Besides traditional therapy sessions, more people are turning to “fast therapy” – apps specifically designed for online therapy via texts and video chats. TalkSpace, for instance, offers out-of-pocket subscriptions that start at $260 per month and connect users to licensed therapists. TalkSpace co-founder and CEO Oren Frank has noticed an increasing demand for services, which “follows exactly the geographic march of the virus across the United States.” While there is research that shows teletherapy is just as effective as traditional therapy, Jared Skillings cautions that some of the mental health apps are really good, but some could potentially be harmful if the user is not careful. He elaborates that for people who are working through more common concerns, apps can serve to provide general information and even some specific instructions. However, apps tend to be less helpful if the user is experiencing a more unusual circumstance.

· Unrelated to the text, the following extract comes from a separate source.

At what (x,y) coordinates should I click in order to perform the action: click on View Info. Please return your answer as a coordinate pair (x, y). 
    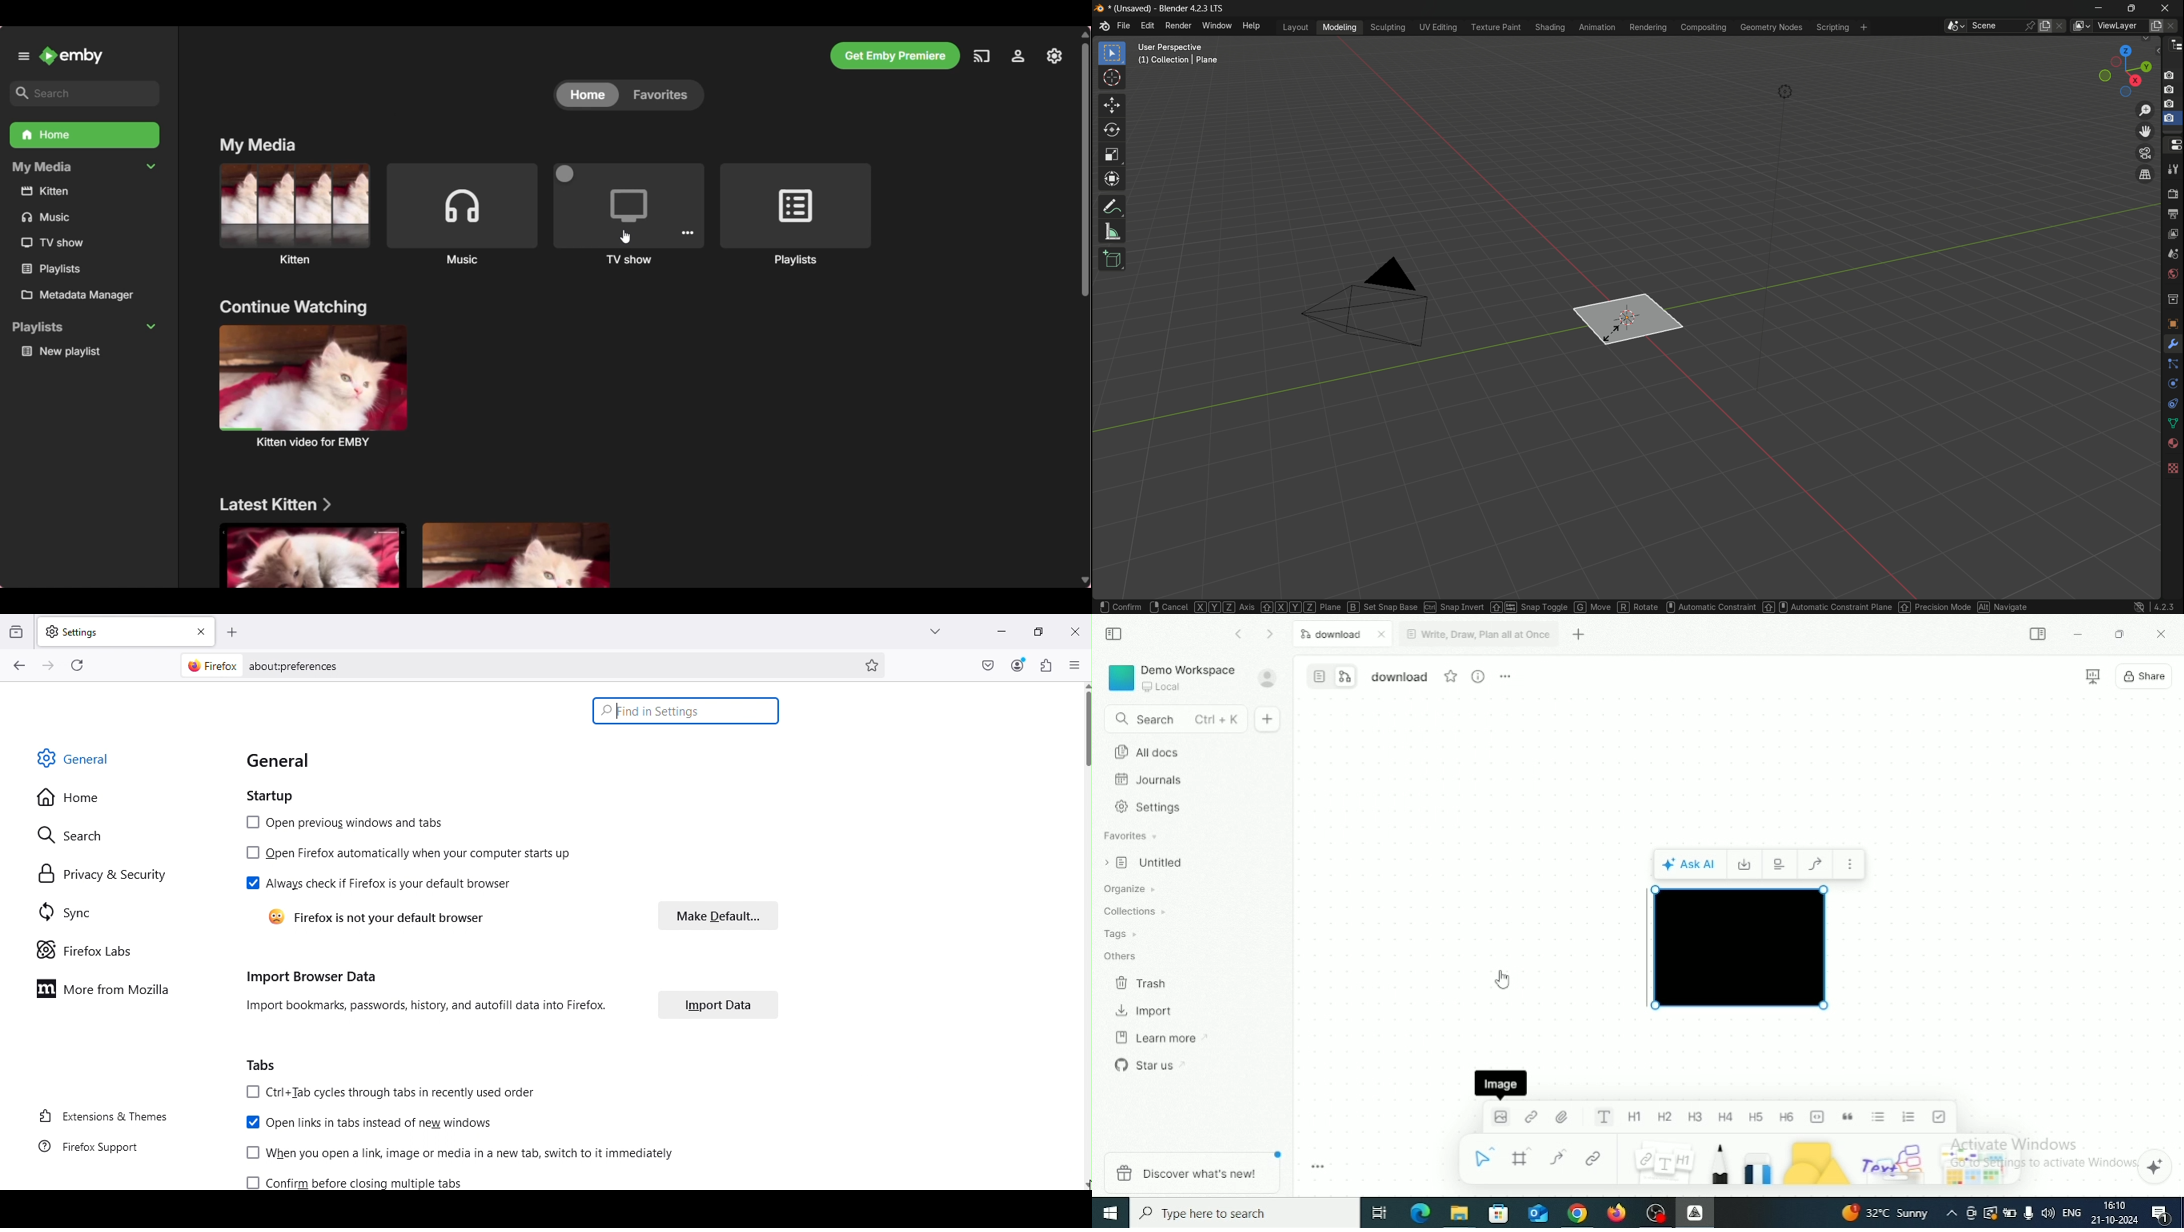
    Looking at the image, I should click on (1479, 676).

Whether you are adjusting to virtual therapy or looking for help, it can be a challenging and oftentimes frustrating experience. As coronavirus ravages the nation, it leaves a trail of psychological traumas that will outlast the pandemic. However, only a tiny portion of the trillions of dollars Congress passed in emergency coronavirus funding was allocated for mental health. With surging demands for mental health care, it is of utmost priority to improve the accessibility of service for all groups as well as to have a more systematic guide in place.